- PROBLEM STATEMENT
Using the listing below, set down each line from the line containing "Click the magnifier" through the line containing "Task: Click 상세보기 button on NCT 127 card", both ends included, exactly and with nothing added.
---
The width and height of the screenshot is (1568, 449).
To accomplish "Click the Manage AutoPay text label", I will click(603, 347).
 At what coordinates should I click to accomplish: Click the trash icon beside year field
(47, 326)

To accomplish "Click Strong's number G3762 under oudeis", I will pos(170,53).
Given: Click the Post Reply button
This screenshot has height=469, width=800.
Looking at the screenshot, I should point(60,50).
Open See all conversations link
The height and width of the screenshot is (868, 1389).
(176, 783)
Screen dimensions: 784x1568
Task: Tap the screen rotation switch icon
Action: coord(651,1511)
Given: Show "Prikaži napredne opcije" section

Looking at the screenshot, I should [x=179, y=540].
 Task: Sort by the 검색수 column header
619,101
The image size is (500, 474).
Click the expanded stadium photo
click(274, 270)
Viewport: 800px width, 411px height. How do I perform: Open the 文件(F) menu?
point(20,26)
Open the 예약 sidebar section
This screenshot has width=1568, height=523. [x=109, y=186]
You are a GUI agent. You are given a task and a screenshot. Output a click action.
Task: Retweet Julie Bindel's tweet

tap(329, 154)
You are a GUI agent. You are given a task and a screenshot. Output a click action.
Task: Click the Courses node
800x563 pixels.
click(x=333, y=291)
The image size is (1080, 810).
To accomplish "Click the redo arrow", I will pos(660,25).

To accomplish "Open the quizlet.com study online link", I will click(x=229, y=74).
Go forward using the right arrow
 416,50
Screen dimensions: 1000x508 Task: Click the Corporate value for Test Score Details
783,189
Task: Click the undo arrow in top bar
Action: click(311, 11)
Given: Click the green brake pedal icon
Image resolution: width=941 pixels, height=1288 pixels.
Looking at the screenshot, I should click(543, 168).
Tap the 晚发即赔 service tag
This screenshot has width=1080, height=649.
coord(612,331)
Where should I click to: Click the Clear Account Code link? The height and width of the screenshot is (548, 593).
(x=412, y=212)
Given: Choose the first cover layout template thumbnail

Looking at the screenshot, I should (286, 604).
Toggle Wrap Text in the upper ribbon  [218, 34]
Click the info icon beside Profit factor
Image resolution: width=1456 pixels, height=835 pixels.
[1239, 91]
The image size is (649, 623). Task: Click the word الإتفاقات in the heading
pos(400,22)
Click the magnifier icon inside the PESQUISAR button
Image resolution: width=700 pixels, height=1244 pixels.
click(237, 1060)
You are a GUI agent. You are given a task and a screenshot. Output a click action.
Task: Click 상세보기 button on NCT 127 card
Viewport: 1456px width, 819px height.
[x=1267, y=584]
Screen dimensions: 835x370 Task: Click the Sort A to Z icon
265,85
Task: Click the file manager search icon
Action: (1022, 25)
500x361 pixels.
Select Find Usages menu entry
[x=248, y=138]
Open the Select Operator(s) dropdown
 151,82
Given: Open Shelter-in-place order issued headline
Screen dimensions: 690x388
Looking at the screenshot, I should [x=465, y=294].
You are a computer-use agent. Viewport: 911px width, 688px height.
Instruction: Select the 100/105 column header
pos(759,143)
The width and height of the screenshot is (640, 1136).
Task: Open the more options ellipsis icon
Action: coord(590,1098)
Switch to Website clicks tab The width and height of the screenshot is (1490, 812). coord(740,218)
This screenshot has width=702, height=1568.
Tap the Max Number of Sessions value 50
---
- ANSWER BOX
Click the magnifier icon inside the PESQUISAR button
Image resolution: width=700 pixels, height=1244 pixels.
click(237, 1060)
You are a GUI agent. You are given a task and a screenshot. Output a click action.
Task: Click 상세보기 button on NCT 127 card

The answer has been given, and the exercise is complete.